While e-buses offer compelling advantages in terms of lower operating costs and environmental impact, Ind-Ra pointed out adding, their adoption has been impeded by challenges such as inadequate charging infrastructure, exclusion of private electric bus operators from major schemes, and delayed deliveries of e-buses by original equipment manufacturers (OEMs).

“As per industry estimates, India has less than one-third of EV charging stations compared to total fuel refilling stations. Furthermore, majority of the government policies have been focused on state transport undertakings (STUs), which operate only 5-7 per cent of the total buses registered in India, and have been witnessing significant losses, declining fleet size and low fleet utilisation,” it added.

This poses the risk of delayed payments, restricting the enhancement of electric fleet size.
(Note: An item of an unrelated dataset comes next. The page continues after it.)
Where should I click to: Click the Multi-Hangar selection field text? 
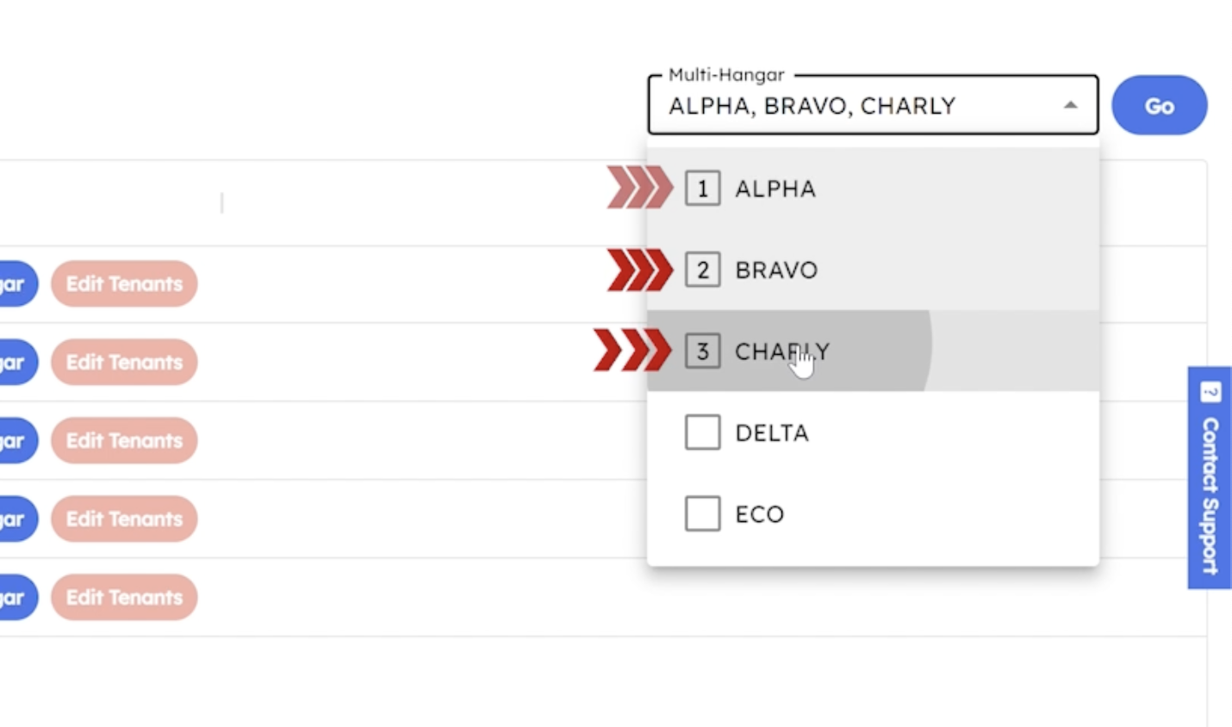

While the risk is mitigated to a large extent by the gross cost contract model along with the payment security mechanism scheme of the government, the inclusion of private bus operators is imperative for the segment to grow rapidly, the ratings agency feared.

Delayed deliveries

Furthermore, e-bus deliveries in India have been slower than expected, primarily due to supply chain bottlenecks, the agency emphasised.

“The top five OEMs together hold an order book of more than 25,000 e-buses to be delivered over the next one-to-two years. However, the industry has noted delays in servicing these orders on account of supply chain issues, including dependence on imports for some of the critical components and essential minerals,” it pointed out.

Major OEMs have reported shortages of key components such as batteries, chassis, and powertrains, many of which are imported, causing delays in production, Ind-Ra said.

Additionally, the lack of alternate indigenous suppliers of crucial parts further constrains the ability to fulfill large orders quickly. India is developing local manufacturing capacities for batteries, with significant investments coming in; however, the same could take some time, it added.

Going ahead

Despite challenges, Ind-Ra expects the share of e-buses in overall new bus sales in India to increase to 10-12 per cent by FY27, from levels of 5 per cent in FY25.

“This would be driven by the government’s thrust to decarbonise India’s road transportation sector, a supporting policy framework, and the total ownership cost of e-buses being more feasible compared to internal combustion engine vehicles,” it noted.

However, the gaps in charging infrastructure, supply chain issues, and the exclusion of private operators from the subsidy scheme would continue to pose key challenges in the near term, it warned.

“Nevertheless, e-bus adoption is likely to grow rapidly in the medium-to-long term, backed by a strong order book, supportive policies, and the low penetration of buses in India,” Ind-Ra added.

Currently, e-bus deployment is largely confined to cities such as Delhi, Mumbai, Bengaluru, Ahmedabad and Lucknow. Under the initial phase of the PM E-DRIVE scheme, the buses have mainly been deployed in these five cities, in view of high vehicular traffic and severe pollution levels.

However, considering the government’s plans to expand e-bus presence in tier-2 and tier-3 cities gradually, the scope for e-bus deployment will increase manifold.

E-buses entail higher upfront purchase costs (including subsidies and financing requirements) compared to diesel and compressed natural gas (CNG) buses.

However, given their lower cost of operation, the total cost of ownership (TCO) of e-buses is lower than that of diesel and CNG buses. Moreover, CNG availability is largely restricted to major cities in India, and also, developing charging infrastructure for e-buses is much easier compared to setting up CNG stations, Ind-Ra stressed.